Saved data entries
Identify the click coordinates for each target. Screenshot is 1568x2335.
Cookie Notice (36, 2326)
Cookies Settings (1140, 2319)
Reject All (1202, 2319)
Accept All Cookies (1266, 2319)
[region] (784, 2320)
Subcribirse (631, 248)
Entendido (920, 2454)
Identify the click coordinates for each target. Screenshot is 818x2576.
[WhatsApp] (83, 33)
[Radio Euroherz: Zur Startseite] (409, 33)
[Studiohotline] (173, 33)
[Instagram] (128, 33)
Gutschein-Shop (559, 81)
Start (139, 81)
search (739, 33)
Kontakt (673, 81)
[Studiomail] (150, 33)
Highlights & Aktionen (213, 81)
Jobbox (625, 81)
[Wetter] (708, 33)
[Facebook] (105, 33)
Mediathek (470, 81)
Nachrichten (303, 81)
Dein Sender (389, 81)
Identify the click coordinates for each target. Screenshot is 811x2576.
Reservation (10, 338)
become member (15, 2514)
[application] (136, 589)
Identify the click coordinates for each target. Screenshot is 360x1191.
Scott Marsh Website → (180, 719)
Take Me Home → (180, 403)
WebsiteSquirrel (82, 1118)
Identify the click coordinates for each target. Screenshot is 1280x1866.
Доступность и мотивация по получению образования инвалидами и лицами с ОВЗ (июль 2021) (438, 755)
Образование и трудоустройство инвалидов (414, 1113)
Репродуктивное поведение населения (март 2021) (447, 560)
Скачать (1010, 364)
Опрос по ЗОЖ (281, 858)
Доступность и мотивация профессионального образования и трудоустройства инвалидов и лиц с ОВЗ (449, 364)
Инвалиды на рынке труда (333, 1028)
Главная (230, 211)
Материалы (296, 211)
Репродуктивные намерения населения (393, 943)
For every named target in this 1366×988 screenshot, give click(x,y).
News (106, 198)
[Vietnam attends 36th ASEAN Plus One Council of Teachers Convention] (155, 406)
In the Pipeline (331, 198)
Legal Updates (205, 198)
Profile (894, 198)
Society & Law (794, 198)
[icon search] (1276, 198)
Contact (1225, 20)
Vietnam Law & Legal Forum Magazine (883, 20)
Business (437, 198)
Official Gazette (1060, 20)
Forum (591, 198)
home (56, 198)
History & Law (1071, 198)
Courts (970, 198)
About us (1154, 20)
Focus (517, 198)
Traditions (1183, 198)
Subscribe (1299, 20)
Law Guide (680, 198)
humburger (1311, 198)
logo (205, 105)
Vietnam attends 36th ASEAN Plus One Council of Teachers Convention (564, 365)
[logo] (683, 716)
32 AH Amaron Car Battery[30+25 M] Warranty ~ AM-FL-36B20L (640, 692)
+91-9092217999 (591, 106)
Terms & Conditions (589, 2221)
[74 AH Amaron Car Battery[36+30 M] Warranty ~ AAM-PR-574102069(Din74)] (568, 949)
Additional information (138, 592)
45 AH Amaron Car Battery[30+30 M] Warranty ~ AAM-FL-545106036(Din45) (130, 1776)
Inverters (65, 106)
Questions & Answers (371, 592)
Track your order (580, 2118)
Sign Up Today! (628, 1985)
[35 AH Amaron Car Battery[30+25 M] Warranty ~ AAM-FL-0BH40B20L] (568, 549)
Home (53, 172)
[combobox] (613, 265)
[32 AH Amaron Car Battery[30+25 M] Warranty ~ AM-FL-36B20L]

▶ [HOW TO COMPLETE THIS TASK] Each line holding the word "coordinates" must be pulled from the records.

▶ [ANSWER FOR THE TASK]
Identify the click coordinates for each target. Screenshot is 1568x2335.
Identify the click coordinates for each target. Screenshot is 818x2576.
Identify the click coordinates for each target. Screenshot is 811x2576.
Identify the click coordinates for each target. Screenshot is 360x1191.
Identify the click coordinates for each target. Screenshot is 1280x1866.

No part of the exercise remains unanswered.